I fatti parlano chiaro, al di là di ogni comunicato autoassolutorio.
ATERP, dopo le diffide del Codacons, è stata costretta a riconoscere ufficialmente gravi errori negli avvisi di pagamento, disponendo annullamenti e rettifiche che smascherano una gestione approssimativa e pericolosa della riscossione.
Importi non dovuti, periodi sbagliati, ricostruzioni arbitrarie: i dati trasmessi a SOGET NON sono stati adeguatamente controllati. E solo quando l’errore emerge, l’Ente tenta di “ricondurre” le pretese ad annualità ancora più lontane, ormai prescritte.
Il risultato non cambia: si chiede denaro che non spetta, e lo si chiede a cittadini anziani, fragili, soli.
"Qui sta il punto più grave. La riscossione non può trasformarsi in una macelleria sociale - sostiene Francesco Di Lieto - in cui si inviano avvisi a pioggia senza verifiche, sparando nel mucchio e confidando che qualcuno paghi per paura, per stanchezza, o perché non riesce più a trovare una ricevuta di anni prima. Questo non è rigore amministrativo: è pressione burocratica esercitata sui più deboli, che finisce per selezionare le vittime non in base a ciò che è dovuto, ma in base a chi è meno in grado di difendersi".

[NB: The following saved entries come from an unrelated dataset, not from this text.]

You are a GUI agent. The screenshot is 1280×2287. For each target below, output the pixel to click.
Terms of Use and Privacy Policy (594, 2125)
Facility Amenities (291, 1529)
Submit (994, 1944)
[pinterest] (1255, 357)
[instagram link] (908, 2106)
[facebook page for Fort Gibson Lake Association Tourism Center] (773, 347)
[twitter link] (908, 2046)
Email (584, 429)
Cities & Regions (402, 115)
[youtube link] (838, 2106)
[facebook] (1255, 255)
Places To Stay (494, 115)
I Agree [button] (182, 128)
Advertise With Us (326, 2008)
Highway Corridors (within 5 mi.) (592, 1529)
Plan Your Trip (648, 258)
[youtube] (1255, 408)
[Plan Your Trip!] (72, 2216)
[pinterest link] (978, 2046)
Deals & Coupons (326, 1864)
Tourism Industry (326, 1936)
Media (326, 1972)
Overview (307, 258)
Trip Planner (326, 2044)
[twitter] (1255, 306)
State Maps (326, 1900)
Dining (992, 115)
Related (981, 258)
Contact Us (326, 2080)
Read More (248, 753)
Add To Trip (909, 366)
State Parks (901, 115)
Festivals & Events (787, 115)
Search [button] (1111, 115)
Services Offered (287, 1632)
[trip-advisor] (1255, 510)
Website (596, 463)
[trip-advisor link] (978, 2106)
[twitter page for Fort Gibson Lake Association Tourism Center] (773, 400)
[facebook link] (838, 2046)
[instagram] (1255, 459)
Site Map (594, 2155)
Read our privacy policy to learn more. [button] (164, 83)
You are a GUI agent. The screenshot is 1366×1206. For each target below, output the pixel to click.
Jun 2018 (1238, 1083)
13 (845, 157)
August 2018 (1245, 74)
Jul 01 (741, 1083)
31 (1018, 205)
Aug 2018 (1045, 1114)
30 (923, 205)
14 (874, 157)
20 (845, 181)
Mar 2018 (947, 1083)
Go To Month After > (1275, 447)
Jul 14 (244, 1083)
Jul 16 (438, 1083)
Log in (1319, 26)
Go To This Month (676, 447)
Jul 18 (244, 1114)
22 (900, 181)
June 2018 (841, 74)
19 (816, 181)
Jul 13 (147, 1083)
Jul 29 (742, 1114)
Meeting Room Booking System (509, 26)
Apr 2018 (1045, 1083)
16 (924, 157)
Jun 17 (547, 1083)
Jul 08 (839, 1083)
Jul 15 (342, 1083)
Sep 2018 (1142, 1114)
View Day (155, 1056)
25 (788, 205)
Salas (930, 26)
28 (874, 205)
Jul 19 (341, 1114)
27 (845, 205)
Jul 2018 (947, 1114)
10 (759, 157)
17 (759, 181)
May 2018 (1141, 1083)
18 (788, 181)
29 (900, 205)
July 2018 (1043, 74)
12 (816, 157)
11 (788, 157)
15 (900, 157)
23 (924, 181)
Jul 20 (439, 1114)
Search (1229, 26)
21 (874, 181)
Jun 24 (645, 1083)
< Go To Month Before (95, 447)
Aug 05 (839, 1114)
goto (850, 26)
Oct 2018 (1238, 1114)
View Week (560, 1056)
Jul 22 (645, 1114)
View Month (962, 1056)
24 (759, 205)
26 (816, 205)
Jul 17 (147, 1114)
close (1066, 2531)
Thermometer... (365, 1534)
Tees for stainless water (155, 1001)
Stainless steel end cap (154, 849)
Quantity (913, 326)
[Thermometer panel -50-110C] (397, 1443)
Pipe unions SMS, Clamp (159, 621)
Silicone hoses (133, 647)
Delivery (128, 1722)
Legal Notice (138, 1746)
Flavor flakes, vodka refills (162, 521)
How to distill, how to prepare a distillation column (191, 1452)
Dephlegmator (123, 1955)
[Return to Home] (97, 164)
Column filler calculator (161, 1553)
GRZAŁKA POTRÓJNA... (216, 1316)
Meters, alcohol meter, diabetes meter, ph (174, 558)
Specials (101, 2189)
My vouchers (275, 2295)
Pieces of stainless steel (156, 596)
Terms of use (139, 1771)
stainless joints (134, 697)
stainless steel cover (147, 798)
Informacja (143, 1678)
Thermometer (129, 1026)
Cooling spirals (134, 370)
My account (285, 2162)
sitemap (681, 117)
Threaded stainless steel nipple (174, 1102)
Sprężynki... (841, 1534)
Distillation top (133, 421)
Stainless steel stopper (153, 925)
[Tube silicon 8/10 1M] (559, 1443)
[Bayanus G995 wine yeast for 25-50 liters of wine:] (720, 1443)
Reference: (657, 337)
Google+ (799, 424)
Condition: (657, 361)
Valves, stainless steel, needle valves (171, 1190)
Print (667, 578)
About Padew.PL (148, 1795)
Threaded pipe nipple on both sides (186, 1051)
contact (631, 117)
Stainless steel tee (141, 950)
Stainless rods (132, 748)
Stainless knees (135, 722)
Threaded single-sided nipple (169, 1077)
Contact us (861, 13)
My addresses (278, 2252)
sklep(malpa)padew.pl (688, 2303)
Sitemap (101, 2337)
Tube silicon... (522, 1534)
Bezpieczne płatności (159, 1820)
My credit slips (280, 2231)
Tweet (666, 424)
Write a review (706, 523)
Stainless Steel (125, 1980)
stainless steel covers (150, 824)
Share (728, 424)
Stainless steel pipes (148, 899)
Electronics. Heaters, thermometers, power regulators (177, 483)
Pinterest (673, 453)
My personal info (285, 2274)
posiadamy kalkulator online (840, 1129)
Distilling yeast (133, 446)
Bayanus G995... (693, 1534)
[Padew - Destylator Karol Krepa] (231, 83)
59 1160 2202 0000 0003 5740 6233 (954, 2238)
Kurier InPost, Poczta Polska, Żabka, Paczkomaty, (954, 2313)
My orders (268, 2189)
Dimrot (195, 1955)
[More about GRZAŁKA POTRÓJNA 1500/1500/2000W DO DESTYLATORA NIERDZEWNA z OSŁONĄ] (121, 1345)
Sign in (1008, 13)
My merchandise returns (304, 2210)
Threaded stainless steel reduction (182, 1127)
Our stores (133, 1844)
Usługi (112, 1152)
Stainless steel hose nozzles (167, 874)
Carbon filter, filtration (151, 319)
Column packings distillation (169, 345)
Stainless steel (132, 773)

L’intervento della Regione.
"La gravità della situazione è tale che anche la Regione Calabria, nell’esercizio delle proprie funzioni di vigilanza, ha chiesto chiarimenti ad ATERP, sollecitando un riscontro puntuale sulle vicende segnalate dal Codacons.
Un passaggio tutt’altro che formale, che conferma come non siamo di fronte a episodi isolati, ma a una criticità strutturale che ha assunto rilievo pubblico e politico. Questa non è amministrazione pubblica: è una forma di violenza burocratica, che scarica sui cittadini il costo dell’inefficienza e degli errori di chi gestisce il patrimonio collettivo.
Un Ente pubblico non può trasformare il diritto alla casa in una minaccia - prosegue Di Lieto - né usare la riscossione come una leva cieca per far quadrare i conti. Il rischio amministrativo non può ricadere sui cittadini.
Per queste ragioni il Codacons insiste nel chiedere la sospensione immediata di tutte le procedure di recupero, fino a quando non sarà effettuata una verifica completa, seria e trasparente di ogni singola posizione debitoria.
Prima si controlla. Poi, solo se dovuto, si chiede. Non il contrario.
Proseguire oggi, dopo che l’Ente ha riconosciuto errori, significa perseverare nell’ingiustizia e aggravare un danno sociale già evidente.
Le eventuali responsabilità, anche sotto il profilo del danno erariale, saranno valutate dalle autorità competenti, a partire dalla Corte dei Conti, già investita della vicenda".
"Ma continuare a colpire nel mucchio, senza verifiche, confidando che qualcuno paghi perché non ha la forza di difendersi, non ha nulla a che vedere con l’amministrazione pubblica. È il modo più semplice per scaricare sugli ultimi il peso dell’inefficienza, degli errori e delle responsabilità di chi dovrebbe tutelare il patrimonio collettivo. I cittadini non sono sudditi da intimidire; non sono numeri da spostare su un foglio di bilancio; non sono carne da riscossione. Il patrimonio pubblico appartiene alla comunità, non a chi lo gestisce temporaneamente. E chi ha il potere di minacciare un pignoramento ha anche il dovere di ricordare che dietro quei fogli ci sono persone, famiglie, fragilità. Dimenticarlo non è un errore: è una precisa scelta politica".